___ Selection
One of the tools I have helped to build aims to simplify machine learning for the web. ml5.js, a JavaScript library powered by tensorflow.js provides a more user-friendly interface for web-based machine learning. I have been assisting in developing this project under the guidance of Dan Shiffman, and in collaboration with an outstanding group. The primary goal of ml5.js is to further reduce barriers between lower-level machine learning and creative coding in JavaScript. As JavaScript is rapidly becoming the entry point for many new programmers, we hope it can also serve as their initial gateway to machine learning.

I have also explored the potential of applying principles from ml5.js to other creative frameworks and environments. A significant portion of this endeavor has been directed toward posing questions about utilizing machine learning in various creative workflows. For instance, can contemporary machine learning techniques be employed to support, generate, or comprehend a creative process? How might a graphic illustrator benefit from a deep neural network capable of describing image content? What could a 3D animator do with a neural network trained to generate speech? Can a musician craft sound using an algorithm that creates photorealistic portraits? How should or could individuals with limited experience engage with machine learning in an optimal manner? I have been exploring these types of questions through my ITP thesis project, Runway, and would like to succinctly discuss some of my discoveries and creations thus far.
______
___ Data extract
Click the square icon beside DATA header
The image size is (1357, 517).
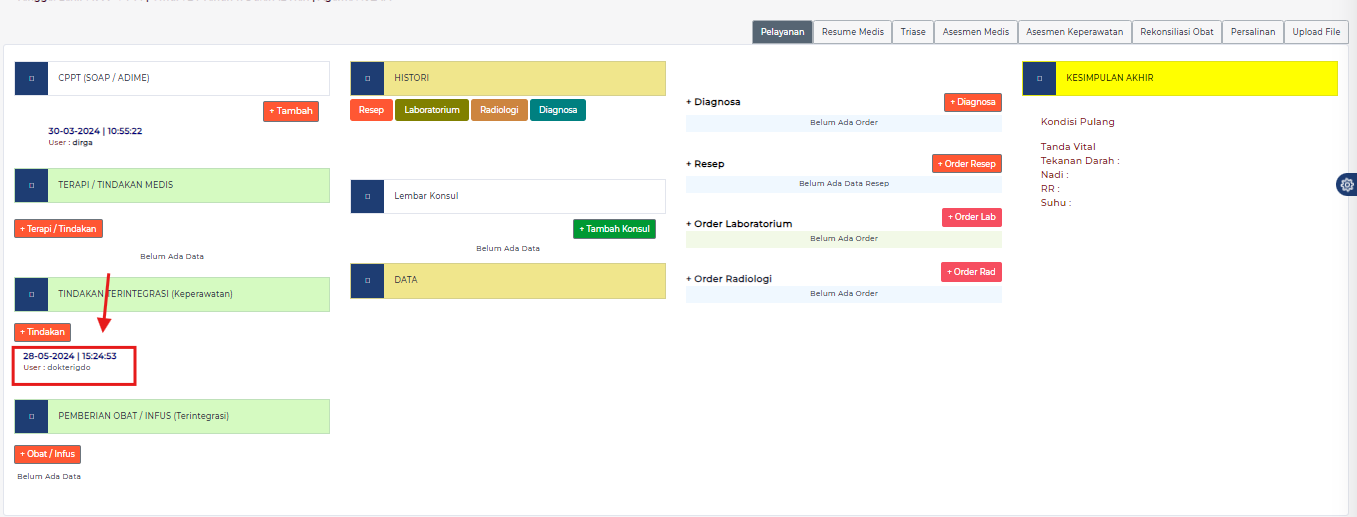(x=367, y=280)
______
___ Data extract
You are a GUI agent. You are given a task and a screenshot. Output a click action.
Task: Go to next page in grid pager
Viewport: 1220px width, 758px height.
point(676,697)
______
## Instructions to follow
Write the next paragraph of the passage on ml5.js and machine learning in creative work, starting after its final sentence.

## Response to this task
But first: Models.

For the most part, machine learning involves a sequence of steps engineered to generate a model representation of a data distribution. A model represents a machine-learned abstraction of the input data. Consequently, a model designed to recognize faces must first be trained using datasets encompassing a wide variety of faces. Once trained, it should be able to recognize faces from unseen pictures. This model becomes a highly abstract representation of the input data, now proficient in recognizing faces. In reality, the process is somewhat more complex. It involves collecting a substantial number of data points, creating training, validation, and test datasets, selecting an appropriate architecture, choosing the right hyperparameters, and then training your model, preferably using a graphics processing unit (GPU) for faster results.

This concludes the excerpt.